Many of the aging medical devices still in wide use at hospitals across the U.S. were built without much consideration for security controls.
Kevin Fu, associate professor of electrical engineering and computer science at University of Michigan, spoke about medical devices’ security at the HIMSS and Healthcare IT News Privacy & Security Forum in Boston.
According to Fu, bedside devices or implants routinely carry potentially dangerous faults. “If you’re using this old software, these old operating systems, you’re vulnerable to all that malware – that garden-variety malware – that has been out in the wild for more than 10 years”.
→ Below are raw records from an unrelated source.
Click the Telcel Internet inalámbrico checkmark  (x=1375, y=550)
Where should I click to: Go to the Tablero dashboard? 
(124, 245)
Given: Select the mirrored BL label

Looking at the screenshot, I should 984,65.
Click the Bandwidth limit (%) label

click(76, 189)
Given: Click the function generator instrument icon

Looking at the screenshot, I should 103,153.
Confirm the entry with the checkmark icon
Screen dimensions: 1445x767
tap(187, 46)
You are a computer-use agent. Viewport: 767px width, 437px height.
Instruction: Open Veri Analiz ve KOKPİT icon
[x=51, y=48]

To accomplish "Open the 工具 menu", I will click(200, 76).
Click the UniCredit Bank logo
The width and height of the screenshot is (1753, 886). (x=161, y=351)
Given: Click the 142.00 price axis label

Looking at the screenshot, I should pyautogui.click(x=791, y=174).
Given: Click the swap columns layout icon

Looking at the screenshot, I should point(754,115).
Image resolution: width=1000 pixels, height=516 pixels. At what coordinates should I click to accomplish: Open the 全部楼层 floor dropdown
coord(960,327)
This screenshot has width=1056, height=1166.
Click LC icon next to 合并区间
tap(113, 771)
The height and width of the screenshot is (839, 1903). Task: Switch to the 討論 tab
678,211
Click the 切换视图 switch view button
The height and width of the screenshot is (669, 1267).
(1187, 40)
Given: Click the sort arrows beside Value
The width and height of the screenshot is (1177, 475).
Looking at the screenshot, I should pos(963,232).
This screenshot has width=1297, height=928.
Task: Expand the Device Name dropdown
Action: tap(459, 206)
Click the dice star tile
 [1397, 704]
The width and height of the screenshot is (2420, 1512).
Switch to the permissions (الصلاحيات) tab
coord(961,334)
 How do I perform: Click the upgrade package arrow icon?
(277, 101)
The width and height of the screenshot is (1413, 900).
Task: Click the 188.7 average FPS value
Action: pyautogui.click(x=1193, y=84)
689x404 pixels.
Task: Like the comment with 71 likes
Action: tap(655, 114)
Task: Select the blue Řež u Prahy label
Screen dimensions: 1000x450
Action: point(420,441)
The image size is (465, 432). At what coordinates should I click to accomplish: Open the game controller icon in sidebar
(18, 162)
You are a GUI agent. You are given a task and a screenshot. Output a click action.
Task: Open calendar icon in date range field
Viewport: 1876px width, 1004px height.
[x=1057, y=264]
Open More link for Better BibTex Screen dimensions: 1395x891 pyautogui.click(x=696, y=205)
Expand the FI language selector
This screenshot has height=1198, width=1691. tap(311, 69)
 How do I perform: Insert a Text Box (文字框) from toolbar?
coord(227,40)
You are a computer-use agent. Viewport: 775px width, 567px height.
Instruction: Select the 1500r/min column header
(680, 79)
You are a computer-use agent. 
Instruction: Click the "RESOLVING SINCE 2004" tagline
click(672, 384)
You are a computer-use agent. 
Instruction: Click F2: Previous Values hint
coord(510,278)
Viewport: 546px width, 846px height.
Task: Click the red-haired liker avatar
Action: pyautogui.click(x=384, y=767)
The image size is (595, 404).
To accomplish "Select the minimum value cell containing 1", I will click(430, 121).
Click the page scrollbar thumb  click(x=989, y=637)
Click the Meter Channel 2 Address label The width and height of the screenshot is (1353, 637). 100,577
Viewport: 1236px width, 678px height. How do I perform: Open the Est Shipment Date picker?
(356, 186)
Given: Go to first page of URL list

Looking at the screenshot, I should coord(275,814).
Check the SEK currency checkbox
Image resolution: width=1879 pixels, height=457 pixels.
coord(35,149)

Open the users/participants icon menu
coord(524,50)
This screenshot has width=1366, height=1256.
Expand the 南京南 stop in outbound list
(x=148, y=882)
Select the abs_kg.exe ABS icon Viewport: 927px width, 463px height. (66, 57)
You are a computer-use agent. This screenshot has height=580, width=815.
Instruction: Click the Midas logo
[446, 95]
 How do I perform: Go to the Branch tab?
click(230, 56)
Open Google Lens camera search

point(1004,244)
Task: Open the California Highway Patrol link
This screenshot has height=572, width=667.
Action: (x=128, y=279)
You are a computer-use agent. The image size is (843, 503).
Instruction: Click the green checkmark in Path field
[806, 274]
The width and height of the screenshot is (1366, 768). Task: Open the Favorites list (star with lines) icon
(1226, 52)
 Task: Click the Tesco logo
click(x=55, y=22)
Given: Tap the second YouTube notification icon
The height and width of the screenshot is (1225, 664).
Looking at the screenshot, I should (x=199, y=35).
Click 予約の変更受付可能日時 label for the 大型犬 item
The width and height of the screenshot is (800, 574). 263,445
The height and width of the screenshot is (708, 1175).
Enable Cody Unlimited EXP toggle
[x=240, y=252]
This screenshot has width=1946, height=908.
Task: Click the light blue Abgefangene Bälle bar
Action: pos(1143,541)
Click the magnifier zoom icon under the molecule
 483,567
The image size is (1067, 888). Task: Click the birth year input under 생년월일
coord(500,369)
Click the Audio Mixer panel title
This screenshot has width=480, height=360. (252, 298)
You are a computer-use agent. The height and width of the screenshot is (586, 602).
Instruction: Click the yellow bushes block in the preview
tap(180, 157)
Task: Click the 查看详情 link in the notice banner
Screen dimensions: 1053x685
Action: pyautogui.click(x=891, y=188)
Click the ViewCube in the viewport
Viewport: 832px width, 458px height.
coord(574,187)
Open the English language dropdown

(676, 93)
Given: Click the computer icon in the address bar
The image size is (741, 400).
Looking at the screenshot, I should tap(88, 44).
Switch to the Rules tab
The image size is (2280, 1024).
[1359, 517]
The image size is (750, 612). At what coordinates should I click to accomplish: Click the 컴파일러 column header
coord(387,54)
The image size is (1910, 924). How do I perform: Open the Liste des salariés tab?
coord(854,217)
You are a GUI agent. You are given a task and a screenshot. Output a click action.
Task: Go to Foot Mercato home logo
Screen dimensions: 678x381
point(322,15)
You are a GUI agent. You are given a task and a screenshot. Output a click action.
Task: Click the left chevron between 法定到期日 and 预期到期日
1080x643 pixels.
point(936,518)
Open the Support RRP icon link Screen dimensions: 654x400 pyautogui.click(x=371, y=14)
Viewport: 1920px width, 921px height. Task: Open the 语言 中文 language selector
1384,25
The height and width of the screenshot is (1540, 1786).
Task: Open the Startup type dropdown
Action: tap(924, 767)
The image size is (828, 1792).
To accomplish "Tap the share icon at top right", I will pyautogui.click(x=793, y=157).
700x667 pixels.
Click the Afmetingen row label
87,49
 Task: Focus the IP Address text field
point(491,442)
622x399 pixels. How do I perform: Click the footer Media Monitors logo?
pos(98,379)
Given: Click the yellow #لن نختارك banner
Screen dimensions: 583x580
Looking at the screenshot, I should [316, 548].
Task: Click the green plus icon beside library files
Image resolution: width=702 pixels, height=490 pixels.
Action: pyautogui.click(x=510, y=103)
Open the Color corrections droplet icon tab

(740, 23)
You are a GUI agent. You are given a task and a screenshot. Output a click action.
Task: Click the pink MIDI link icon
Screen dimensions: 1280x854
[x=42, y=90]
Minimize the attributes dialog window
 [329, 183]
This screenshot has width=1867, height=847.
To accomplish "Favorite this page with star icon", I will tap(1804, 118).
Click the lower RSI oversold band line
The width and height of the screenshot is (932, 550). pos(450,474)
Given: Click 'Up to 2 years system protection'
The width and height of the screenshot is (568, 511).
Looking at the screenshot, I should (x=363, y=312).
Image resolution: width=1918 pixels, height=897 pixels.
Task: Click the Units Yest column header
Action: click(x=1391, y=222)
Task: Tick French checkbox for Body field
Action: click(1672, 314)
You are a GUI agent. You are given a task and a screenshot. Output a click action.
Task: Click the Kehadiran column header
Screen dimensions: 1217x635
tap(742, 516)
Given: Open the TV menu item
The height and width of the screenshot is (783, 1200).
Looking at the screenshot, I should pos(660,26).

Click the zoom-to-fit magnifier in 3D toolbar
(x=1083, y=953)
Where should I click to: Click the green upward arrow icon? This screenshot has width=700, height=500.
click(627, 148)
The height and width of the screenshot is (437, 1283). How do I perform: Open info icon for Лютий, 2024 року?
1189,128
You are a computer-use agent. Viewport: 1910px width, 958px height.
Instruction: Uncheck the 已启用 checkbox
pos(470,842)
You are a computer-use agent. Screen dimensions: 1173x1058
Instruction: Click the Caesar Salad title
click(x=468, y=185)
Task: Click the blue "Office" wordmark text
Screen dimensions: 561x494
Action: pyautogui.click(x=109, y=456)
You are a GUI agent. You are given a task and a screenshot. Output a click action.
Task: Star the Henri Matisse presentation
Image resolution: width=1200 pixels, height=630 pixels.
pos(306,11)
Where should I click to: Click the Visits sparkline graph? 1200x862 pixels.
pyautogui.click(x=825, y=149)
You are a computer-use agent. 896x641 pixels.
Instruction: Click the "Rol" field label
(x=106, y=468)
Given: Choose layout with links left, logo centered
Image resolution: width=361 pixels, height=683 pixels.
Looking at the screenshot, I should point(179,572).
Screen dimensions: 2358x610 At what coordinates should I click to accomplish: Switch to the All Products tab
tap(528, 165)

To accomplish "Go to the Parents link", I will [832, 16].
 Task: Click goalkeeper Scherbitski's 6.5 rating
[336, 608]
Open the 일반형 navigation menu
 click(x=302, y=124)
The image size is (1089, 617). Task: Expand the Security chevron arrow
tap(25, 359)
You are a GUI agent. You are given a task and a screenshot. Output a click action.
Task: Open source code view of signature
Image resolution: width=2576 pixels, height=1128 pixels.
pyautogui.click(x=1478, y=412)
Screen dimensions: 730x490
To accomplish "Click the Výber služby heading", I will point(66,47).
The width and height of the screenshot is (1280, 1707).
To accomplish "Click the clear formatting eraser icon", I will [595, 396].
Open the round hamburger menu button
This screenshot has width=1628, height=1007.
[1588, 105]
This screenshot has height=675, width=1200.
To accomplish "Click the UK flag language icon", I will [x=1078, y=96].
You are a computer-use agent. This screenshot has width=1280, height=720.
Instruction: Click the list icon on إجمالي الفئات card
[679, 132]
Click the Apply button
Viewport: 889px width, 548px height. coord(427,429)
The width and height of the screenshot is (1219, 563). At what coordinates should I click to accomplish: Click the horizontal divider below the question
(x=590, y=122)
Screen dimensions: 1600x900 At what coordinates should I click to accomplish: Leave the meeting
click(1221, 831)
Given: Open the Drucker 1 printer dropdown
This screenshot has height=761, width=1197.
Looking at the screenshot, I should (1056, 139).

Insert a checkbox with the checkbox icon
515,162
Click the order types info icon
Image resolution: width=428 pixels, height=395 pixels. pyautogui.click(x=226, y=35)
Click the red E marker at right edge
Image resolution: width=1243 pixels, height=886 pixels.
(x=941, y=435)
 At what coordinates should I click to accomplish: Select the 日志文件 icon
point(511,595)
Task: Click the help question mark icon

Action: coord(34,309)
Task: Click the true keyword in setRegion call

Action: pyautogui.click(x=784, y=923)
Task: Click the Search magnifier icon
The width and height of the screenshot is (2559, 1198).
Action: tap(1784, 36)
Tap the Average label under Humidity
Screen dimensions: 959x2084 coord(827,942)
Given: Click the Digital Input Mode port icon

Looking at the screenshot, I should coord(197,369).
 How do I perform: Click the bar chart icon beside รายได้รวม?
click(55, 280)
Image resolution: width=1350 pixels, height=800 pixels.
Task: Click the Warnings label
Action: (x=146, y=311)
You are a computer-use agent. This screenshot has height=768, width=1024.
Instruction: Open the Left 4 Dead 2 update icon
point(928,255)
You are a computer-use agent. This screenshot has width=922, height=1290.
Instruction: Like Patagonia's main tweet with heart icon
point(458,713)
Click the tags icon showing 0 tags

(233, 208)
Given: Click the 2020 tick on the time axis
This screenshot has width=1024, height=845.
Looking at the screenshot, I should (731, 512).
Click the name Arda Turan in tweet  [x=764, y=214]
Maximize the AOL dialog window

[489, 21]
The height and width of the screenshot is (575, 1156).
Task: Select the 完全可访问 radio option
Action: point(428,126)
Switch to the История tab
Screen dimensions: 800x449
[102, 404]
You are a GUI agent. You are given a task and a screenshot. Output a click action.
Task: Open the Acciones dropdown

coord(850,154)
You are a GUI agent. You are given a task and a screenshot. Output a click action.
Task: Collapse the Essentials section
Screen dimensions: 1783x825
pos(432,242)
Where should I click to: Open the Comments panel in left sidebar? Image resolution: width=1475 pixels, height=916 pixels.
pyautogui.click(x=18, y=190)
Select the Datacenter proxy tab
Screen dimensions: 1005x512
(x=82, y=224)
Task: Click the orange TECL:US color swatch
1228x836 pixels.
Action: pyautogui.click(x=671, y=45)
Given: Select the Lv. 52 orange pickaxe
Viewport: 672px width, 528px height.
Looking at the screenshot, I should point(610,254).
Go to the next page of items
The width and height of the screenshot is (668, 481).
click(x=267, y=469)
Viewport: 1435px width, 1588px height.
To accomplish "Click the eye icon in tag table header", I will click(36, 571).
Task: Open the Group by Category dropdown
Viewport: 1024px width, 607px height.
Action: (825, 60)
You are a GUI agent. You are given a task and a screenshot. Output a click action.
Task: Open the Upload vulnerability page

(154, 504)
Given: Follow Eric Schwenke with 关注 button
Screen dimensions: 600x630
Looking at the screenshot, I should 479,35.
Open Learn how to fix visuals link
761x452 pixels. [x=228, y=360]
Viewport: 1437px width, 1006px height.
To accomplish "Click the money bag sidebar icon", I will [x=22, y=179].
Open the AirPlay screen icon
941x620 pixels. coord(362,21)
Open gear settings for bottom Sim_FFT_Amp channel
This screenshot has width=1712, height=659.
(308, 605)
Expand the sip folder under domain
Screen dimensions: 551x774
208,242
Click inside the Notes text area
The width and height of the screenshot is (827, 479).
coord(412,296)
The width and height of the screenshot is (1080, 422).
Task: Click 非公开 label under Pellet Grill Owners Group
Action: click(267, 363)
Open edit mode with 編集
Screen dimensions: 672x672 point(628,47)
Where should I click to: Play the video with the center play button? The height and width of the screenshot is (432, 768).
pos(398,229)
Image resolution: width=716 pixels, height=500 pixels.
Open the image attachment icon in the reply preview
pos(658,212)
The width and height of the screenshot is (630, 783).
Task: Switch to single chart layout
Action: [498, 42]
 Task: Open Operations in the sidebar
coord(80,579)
This is not rocket science; this is basic hygiene,” he said. “This is forgetting to wash your hands before going into the operating room. Here we have medical devices where, if malware gets through the perimeter, there is very little defense.”
“In my opinion, it boils down to much more basic stuff,” said Fu. “Hackers do exist. But again, it boils down to something much more basic: ‘hand-washing.'”
Indeed, he said, the much bigger risks came from more mundane activities: the “infection vector” of a corrupted USB drive; a vendor applying software updates “and unknowingly infecting machines along the way because they’re carrying malware along with them,” or the “guy you just let in the door because you have a contract with him, and he’s spreading software throughout the hospital by accident.”